As luck would have it, Poppy’s party fell on a day when two paying events could have been scheduled instead. One was just a small luncheon, but the other was a Christmas party for a brokerage firm, and Rebecca was very sorry to have to turn it down. A promise was a promise, though. She had told Poppy they would celebrate on his actual birth date. Enough of these second-best, orphan compromises — major milestones observed midweek or shoved into the next month so as not to interfere with more important people’s arrangements.

So: December 11th, a Saturday. The plan was to begin at two in the afternoon, for the little ones’ sake, and extend into early evening. Presents were not discouraged. (Poppy had been firm about that.) Food would be served from the very beginning; none of this waiting around for the toasts. Lots of desserts, but no savories, no hors d’oeuvres or crudités, certainly no main dishes. And the centerpiece would be a towering cake, really more of a wedding cake, prepared by Toot Sweet in Fells Point. Poppy had done the research: Toot Sweet was the winner. Fortunately, Biddy didn’t take offense. “Fine with me,” she said. “I have enough on my hands with all those pastries he wants.”

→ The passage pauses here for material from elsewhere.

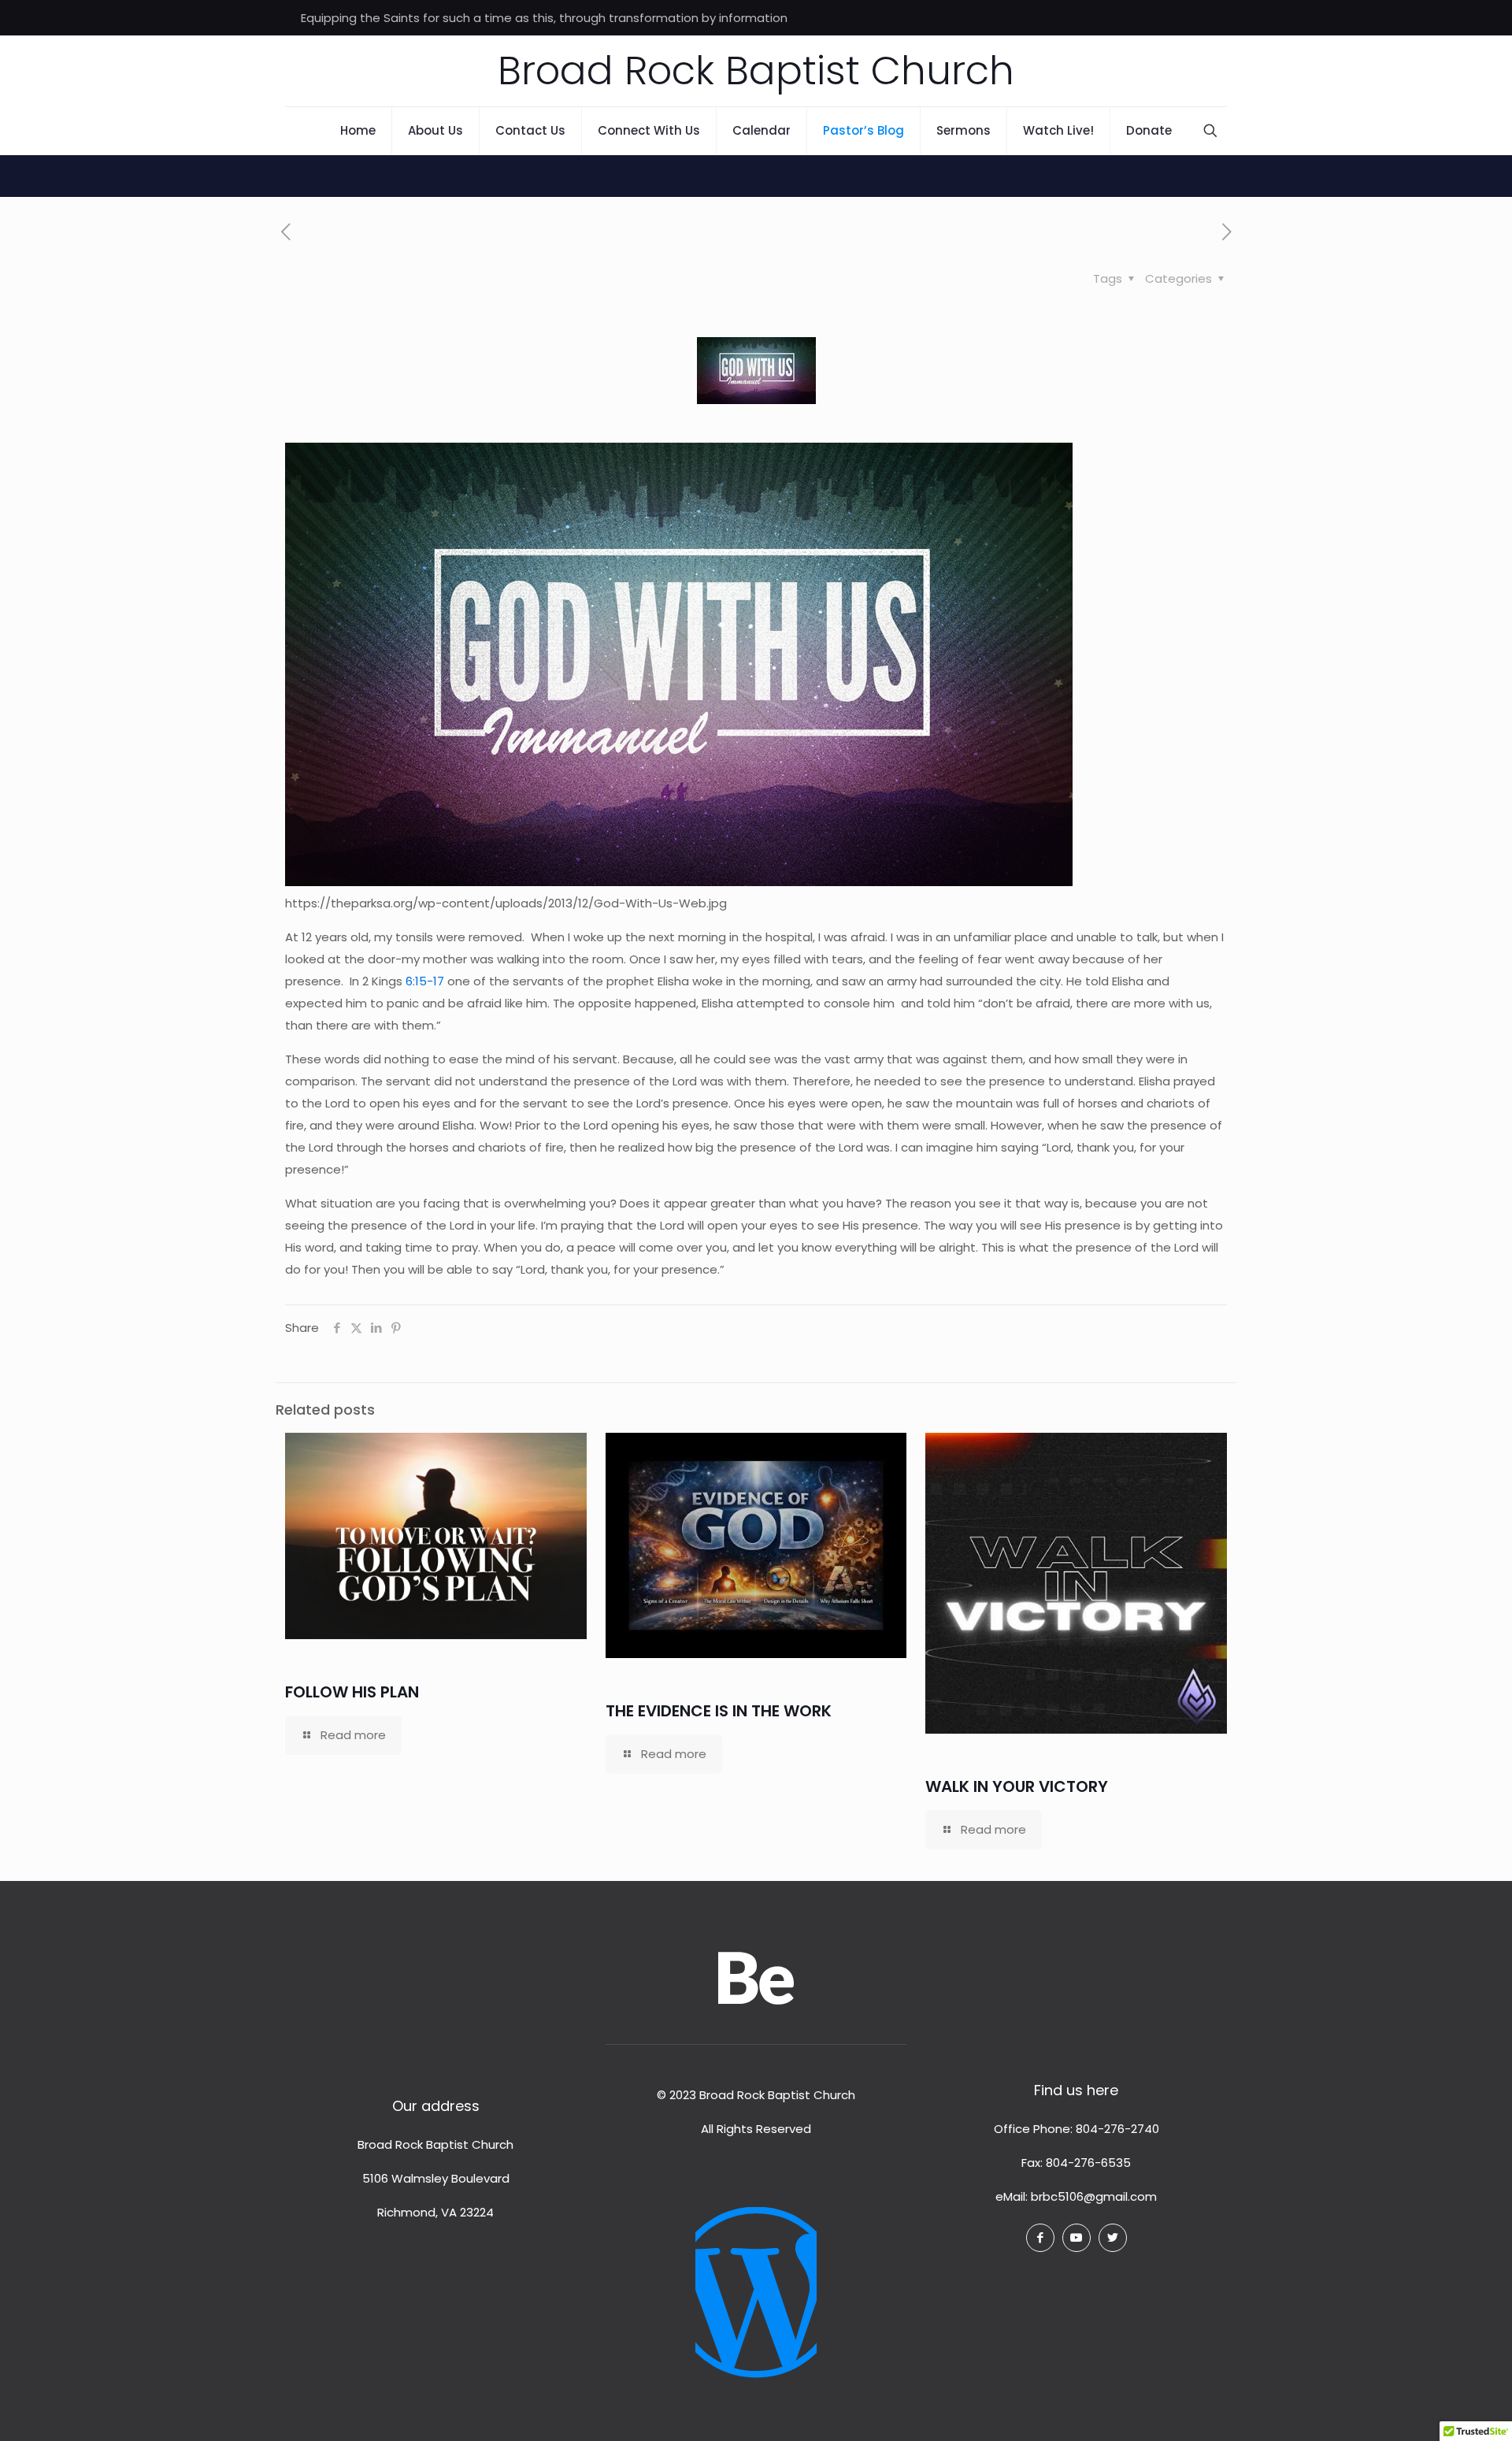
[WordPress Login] (756, 2281)
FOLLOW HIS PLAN (352, 1692)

The guest list — saved these past six months in the pocket of Rebecca’s calico skirt, where it had gone through the laundry twice and emerged as soft as blotting paper but still comparatively readable — consisted mostly of family, plus two of Poppy’s old friends, plus some incidental acquaintances like his physical therapist and Alice Farmer. (It was ironic, Rebecca often reflected, that by definition those family parties that were largest and most demanding were the ones to which Alice Farmer had to be invited as a guest.) There had been more people on the list, but many of them were dead. A few others were too frail to attend, and a few had simply dropped out of sight at some unnoticed point in the past.